A substantial number of participants who declined PrEP reported not having enough time for participation. Whether the time required to access PrEP outside of a study would also be a deterrent is unclear, and strategies for optimizing the efficiency and convenience of delivering PrEP are needed. Concern about side effects was also a common reason for declining, a finding reported in previous acceptability surveys. These results underscore the importance of accurate community education regarding the safety profile and tolerability of FTC/TDF PrEP when taken by HIV-uninfected individuals. Although participants who declined PrEP had lower reported risk behaviors and lower perceived risk of HIV acquisition than those who enrolled, their risk behaviors and self-reported STD history still reflected substantial HIV risk. Risk assessment tools could be used to assist individuals in making more accurate assessments of their HIV risk and selecting from a range of HIV prevention tools, including PrEP.

Modeling studies suggest that the uptake of PrEP among those at highest risk of HIV will maximize the cost-effectiveness and public health impact of PrEP. The cohort of participants who enrolled in The Demo Project reported high rates of recreational drug use, condomless receptive anal sex, and had a high prevalence of early syphilis or rectal infections; all factors strongly associated with HIV acquisition. Furthermore, 20 individuals were diagnosed with HIV infection during the screening process, including 3 with acute HIV. These findings show that MSM at high risk for HIV acquisition are interested in PrEP and highlight the role that PrEP programs play in identifying those with undiagnosed and early HIV infection and those at risk for HIV acquisition who may benefit from PrEP. Although interest in PrEP was high among our cohort, additional strategies to increase PrEP uptake and coverage may be required to maximize population-level impact.

There are several limitations to our study. First, the process by which clients were referred from clinic staff to study staff varied by site and may have led to an overestimate of uptake for clinic referrals in SF and Miami, where some clients declined before assessment by the PrEP team. Second, sociodemographics, risk behavior data, and reasons for declining were not available for all participants who declined, and differential patterns in missing data may have biased the results. Third, questionnaires on sexual and drug risk behaviors were interviewer administered and may be subjected to social desirability bias. Finally, these results may not be generalizable to clients offered PrEP in other clinical settings, without the commitment required of a clinical study, or when there are some cost or other barriers to accessing PrEP clinical services and medication.

Overall, our findings illustrate substantial interest in PrEP among a diverse population of MSM at elevated risk for HIV infection when offered in STD clinics and a community health center and highlight the role that these clinics play in expanding PrEP access nationwide. Additional strategies are needed to increase community awareness about PrEP and engage TGW and young MSM of color in PrEP programs.
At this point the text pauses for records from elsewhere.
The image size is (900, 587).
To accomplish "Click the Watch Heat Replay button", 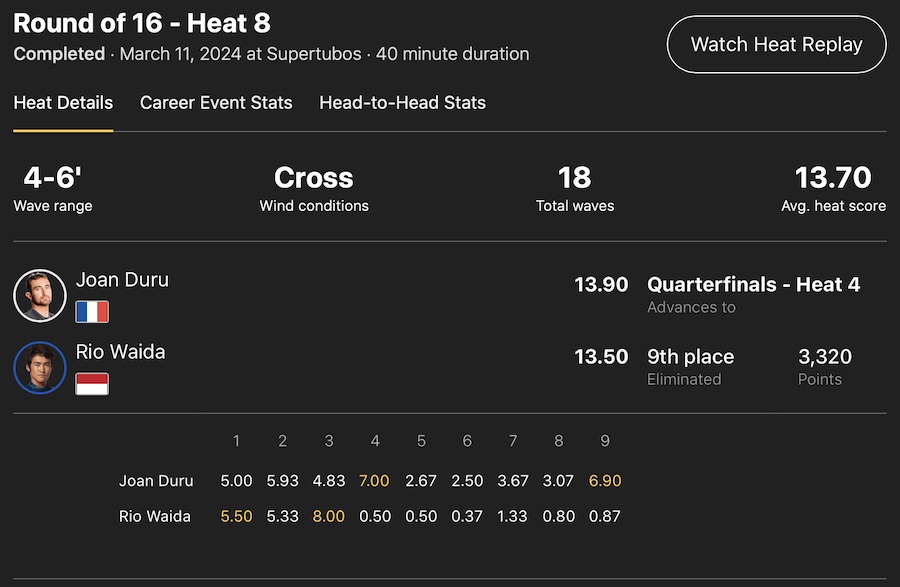I will [776, 44].
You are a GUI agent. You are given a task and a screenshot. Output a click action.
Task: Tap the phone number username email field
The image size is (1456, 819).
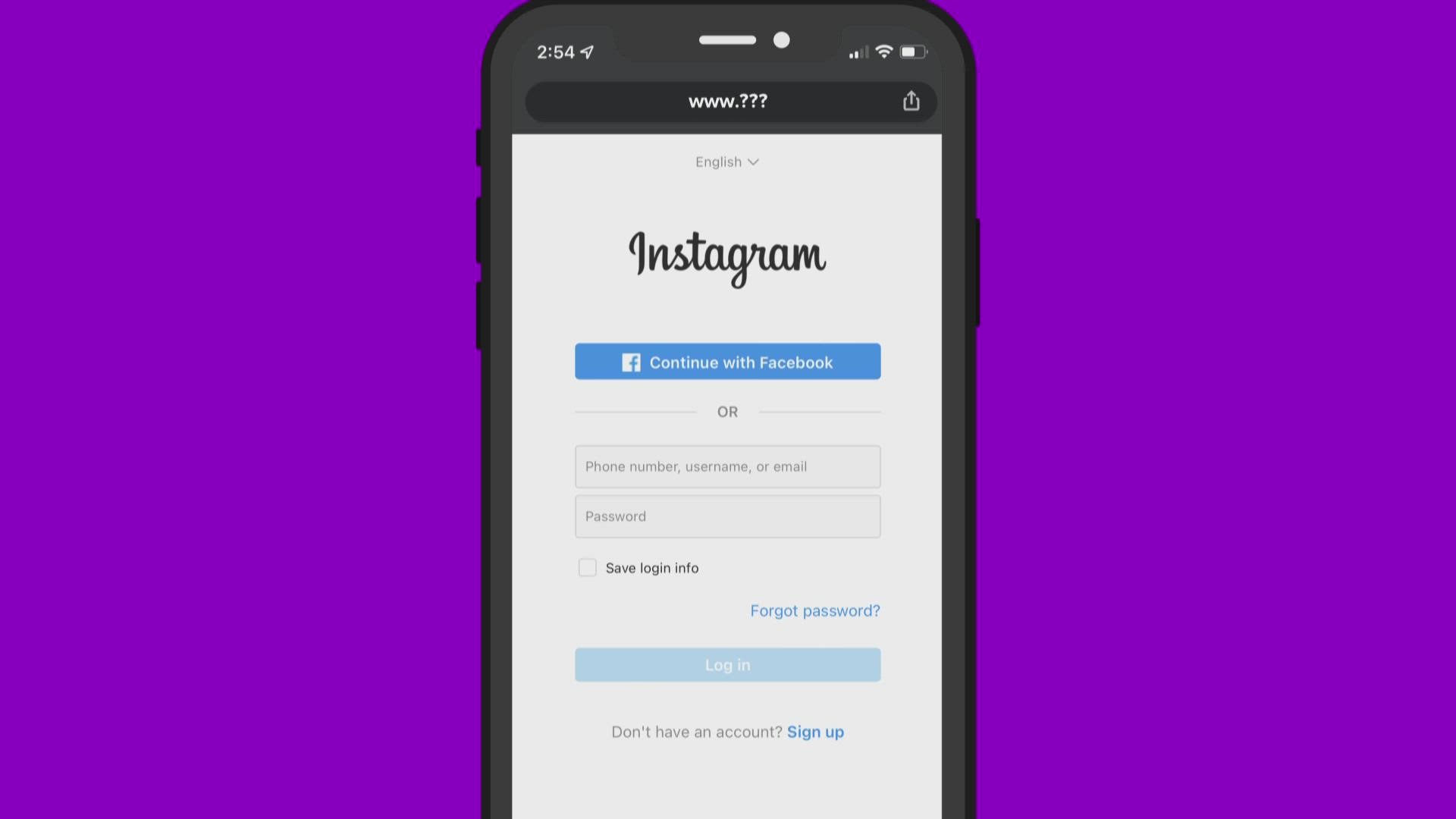point(727,466)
Additional PrEP demonstration projects are underway to evaluate the feasibility, acceptability, and safety of PrEP delivery in a variety of populations. As adherence to PrEP is critical to its effectiveness, this and other PrEP demonstration projects will evaluate this important PrEP implementation outcome in longitudinal follow-up. Appropriate PrEP uptake among those at highest risk, coupled with high adherence, will help maximize PrEP's public health impact.